First, it is quite obvious that every strong partitioning is a weak partitioning.
If (finite) meets of our lattice are distributive over arbitrary joins (or, equivalently, our lattice is brouwerian) then the reverse implication holds, that is a weak partitioning is a strong partitioning.
Proof: Let $latex S$ is a weak partitioning, let $latex A,B\in\mathscr{P}\mathfrak{A}$ and $latex A\cap B=0$. Then
$latex \bigcup^{\mathfrak{A}} A \cap^{\mathfrak{A}} \bigcup^{\mathfrak{A}} B =\bigcup^{\mathfrak{A}} \left\{ \left(\bigcup^{\mathfrak{A}} A \right) \cap^{\mathfrak{A}} Y | Y \in B \right\} \subseteq\bigcup^{\mathfrak{A}} \left\{ \bigcup^{\mathfrak{A}} (S \setminus Y) \cap^{\mathfrak{A}} Y | Y \in B \right\} =\bigcup^{\mathfrak{A}} \left\{ 0 \right\} = 0$
It was taken into account that $latex S\setminus Y\supseteq A$.
So $latex S$ is a strong partitioning. QED
This does not solve the problem for me, because I want to prove it for the cases when our complete lattice is not brouwerian but is dual that is co-brouwerian. Co-brouwerian lattices appear as lattices of filter objects in my manuscript about filters and as lattices of funcoids in my texts about funcoids and reloids; it is simple to prove that for infinite set it is not brouwerian.

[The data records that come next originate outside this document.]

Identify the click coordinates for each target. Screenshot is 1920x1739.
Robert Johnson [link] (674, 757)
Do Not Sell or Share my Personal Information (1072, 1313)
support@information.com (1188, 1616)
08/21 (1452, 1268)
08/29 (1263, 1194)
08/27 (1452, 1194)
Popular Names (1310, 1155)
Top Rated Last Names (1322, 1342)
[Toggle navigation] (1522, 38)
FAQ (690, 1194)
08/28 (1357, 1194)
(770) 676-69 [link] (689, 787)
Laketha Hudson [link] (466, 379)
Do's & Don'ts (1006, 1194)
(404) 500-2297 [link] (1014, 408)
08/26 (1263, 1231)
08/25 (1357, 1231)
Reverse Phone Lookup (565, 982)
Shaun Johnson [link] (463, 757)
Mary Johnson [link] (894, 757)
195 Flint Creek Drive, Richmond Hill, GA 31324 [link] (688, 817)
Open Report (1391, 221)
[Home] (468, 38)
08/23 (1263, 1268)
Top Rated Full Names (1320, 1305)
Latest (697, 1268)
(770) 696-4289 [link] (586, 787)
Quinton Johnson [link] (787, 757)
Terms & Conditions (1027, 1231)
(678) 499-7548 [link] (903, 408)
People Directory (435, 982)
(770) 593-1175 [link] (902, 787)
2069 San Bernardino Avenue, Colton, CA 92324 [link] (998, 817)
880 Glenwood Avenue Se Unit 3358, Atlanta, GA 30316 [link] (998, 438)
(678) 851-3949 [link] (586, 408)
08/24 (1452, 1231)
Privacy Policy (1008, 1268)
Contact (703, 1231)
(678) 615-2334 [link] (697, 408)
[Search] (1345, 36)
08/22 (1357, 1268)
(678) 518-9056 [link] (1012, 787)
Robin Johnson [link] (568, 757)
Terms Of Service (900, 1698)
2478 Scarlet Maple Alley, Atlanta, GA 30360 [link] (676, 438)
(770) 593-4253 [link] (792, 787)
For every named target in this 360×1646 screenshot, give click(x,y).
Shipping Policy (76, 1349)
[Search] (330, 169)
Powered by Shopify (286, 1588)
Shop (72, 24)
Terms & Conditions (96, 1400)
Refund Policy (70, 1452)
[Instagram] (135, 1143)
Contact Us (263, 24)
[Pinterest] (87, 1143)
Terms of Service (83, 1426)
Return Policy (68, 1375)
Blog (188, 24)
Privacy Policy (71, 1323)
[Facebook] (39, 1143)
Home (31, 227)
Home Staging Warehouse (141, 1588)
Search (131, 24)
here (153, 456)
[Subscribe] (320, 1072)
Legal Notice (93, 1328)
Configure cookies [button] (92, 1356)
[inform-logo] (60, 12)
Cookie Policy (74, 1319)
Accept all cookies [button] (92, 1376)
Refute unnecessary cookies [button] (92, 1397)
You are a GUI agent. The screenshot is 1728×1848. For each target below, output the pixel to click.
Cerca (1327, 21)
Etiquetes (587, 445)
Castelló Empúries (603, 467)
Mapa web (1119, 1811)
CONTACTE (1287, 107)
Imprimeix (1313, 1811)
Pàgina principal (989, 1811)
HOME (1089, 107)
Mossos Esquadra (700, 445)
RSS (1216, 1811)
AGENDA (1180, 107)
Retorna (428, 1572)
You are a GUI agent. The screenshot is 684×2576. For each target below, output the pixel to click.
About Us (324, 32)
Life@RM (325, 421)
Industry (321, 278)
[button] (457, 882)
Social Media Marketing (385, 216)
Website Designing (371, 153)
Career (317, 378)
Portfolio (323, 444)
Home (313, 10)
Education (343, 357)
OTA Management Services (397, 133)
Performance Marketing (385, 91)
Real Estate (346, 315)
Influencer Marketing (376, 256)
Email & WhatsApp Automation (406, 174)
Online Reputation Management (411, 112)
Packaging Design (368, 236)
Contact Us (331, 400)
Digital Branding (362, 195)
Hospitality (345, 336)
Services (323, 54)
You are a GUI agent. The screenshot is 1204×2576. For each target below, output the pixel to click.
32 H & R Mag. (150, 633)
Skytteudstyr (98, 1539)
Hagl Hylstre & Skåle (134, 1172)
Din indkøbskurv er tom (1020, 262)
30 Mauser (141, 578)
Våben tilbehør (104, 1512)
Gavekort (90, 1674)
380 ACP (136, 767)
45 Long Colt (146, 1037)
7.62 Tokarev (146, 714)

Further: it is trivial that every finite distributive lattice is brouwerian. From this follows that weak and strong partitioning coincide for finite distributive lattices.
A natural question to ask: Are there non-distributive finite lattices for which weak and strong partitioning do not coincide?
Solving this question (what I have not yet attempted) would involve some combinatorics. If that shall go complex we may use a computer experiment enumerating many lattices. But I hope that the solution to this tiny question is simpler.